> What you will do: Write out every line of the listing below exactly as it appears, without any changes.

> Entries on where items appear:
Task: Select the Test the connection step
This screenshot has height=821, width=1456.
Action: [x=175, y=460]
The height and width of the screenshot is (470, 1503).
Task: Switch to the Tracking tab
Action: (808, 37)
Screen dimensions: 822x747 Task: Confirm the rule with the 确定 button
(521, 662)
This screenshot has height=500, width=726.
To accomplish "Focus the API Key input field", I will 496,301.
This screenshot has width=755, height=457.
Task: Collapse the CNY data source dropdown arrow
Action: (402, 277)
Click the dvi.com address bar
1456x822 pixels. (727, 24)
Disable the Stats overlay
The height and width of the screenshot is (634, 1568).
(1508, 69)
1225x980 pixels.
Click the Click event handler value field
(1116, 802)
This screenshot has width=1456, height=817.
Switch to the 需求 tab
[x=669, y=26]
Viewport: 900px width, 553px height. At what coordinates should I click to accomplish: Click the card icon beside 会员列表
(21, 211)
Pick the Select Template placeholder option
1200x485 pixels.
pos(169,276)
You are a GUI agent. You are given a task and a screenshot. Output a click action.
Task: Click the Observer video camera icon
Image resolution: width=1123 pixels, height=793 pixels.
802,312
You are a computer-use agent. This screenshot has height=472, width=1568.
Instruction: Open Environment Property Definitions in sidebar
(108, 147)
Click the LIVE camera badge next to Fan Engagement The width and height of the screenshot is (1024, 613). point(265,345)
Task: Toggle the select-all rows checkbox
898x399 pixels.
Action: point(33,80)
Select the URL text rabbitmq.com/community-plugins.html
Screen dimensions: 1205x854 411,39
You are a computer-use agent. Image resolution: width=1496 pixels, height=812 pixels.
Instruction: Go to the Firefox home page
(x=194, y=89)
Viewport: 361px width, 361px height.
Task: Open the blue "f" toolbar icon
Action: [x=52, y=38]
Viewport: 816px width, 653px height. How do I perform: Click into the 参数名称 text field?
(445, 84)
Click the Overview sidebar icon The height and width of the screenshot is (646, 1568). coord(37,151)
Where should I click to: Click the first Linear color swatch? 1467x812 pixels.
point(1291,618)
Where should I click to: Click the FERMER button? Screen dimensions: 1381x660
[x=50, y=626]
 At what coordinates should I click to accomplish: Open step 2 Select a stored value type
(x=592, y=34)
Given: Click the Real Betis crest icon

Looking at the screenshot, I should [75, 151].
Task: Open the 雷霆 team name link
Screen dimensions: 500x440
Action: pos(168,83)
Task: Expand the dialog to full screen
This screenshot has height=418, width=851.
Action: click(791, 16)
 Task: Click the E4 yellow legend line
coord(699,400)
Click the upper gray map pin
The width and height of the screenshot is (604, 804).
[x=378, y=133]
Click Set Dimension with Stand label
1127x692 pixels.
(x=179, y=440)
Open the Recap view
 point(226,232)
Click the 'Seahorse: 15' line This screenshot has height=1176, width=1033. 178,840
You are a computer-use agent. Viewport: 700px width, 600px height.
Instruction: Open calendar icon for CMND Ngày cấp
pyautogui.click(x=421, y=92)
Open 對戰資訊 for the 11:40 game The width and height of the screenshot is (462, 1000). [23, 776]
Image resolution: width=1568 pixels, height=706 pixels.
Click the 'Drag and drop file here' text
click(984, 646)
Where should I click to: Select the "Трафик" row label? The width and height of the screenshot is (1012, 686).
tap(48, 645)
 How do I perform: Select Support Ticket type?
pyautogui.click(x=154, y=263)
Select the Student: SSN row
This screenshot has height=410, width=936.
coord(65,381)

> Exercise output:
Task: Select the Test the connection step
This screenshot has height=821, width=1456.
Action: [x=175, y=460]
The height and width of the screenshot is (470, 1503).
Task: Switch to the Tracking tab
Action: (808, 37)
Screen dimensions: 822x747 Task: Confirm the rule with the 确定 button
(521, 662)
This screenshot has height=500, width=726.
To accomplish "Focus the API Key input field", I will 496,301.
This screenshot has width=755, height=457.
Task: Collapse the CNY data source dropdown arrow
Action: (402, 277)
Click the dvi.com address bar
1456x822 pixels. (727, 24)
Disable the Stats overlay
The height and width of the screenshot is (634, 1568).
(1508, 69)
1225x980 pixels.
Click the Click event handler value field
(1116, 802)
This screenshot has width=1456, height=817.
Switch to the 需求 tab
[x=669, y=26]
Viewport: 900px width, 553px height. At what coordinates should I click to accomplish: Click the card icon beside 会员列表
(21, 211)
Pick the Select Template placeholder option
1200x485 pixels.
pos(169,276)
You are a GUI agent. You are given a task and a screenshot. Output a click action.
Task: Click the Observer video camera icon
Image resolution: width=1123 pixels, height=793 pixels.
802,312
You are a computer-use agent. This screenshot has height=472, width=1568.
Instruction: Open Environment Property Definitions in sidebar
(108, 147)
Click the LIVE camera badge next to Fan Engagement The width and height of the screenshot is (1024, 613). point(265,345)
Task: Toggle the select-all rows checkbox
898x399 pixels.
Action: point(33,80)
Select the URL text rabbitmq.com/community-plugins.html
Screen dimensions: 1205x854 411,39
You are a computer-use agent. Image resolution: width=1496 pixels, height=812 pixels.
Instruction: Go to the Firefox home page
(x=194, y=89)
Viewport: 361px width, 361px height.
Task: Open the blue "f" toolbar icon
Action: [x=52, y=38]
Viewport: 816px width, 653px height. How do I perform: Click into the 参数名称 text field?
(445, 84)
Click the Overview sidebar icon The height and width of the screenshot is (646, 1568). coord(37,151)
Where should I click to: Click the first Linear color swatch? 1467x812 pixels.
point(1291,618)
Where should I click to: Click the FERMER button? Screen dimensions: 1381x660
[x=50, y=626]
 At what coordinates should I click to accomplish: Open step 2 Select a stored value type
(x=592, y=34)
Given: Click the Real Betis crest icon

Looking at the screenshot, I should [75, 151].
Task: Open the 雷霆 team name link
Screen dimensions: 500x440
Action: pos(168,83)
Task: Expand the dialog to full screen
This screenshot has height=418, width=851.
Action: click(791, 16)
 Task: Click the E4 yellow legend line
coord(699,400)
Click the upper gray map pin
The width and height of the screenshot is (604, 804).
[x=378, y=133]
Click Set Dimension with Stand label
1127x692 pixels.
(x=179, y=440)
Open the Recap view
 point(226,232)
Click the 'Seahorse: 15' line This screenshot has height=1176, width=1033. 178,840
You are a computer-use agent. Viewport: 700px width, 600px height.
Instruction: Open calendar icon for CMND Ngày cấp
pyautogui.click(x=421, y=92)
Open 對戰資訊 for the 11:40 game The width and height of the screenshot is (462, 1000). [23, 776]
Image resolution: width=1568 pixels, height=706 pixels.
Click the 'Drag and drop file here' text
click(984, 646)
Where should I click to: Select the "Трафик" row label? The width and height of the screenshot is (1012, 686).
tap(48, 645)
 How do I perform: Select Support Ticket type?
pyautogui.click(x=154, y=263)
Select the Student: SSN row
This screenshot has height=410, width=936.
coord(65,381)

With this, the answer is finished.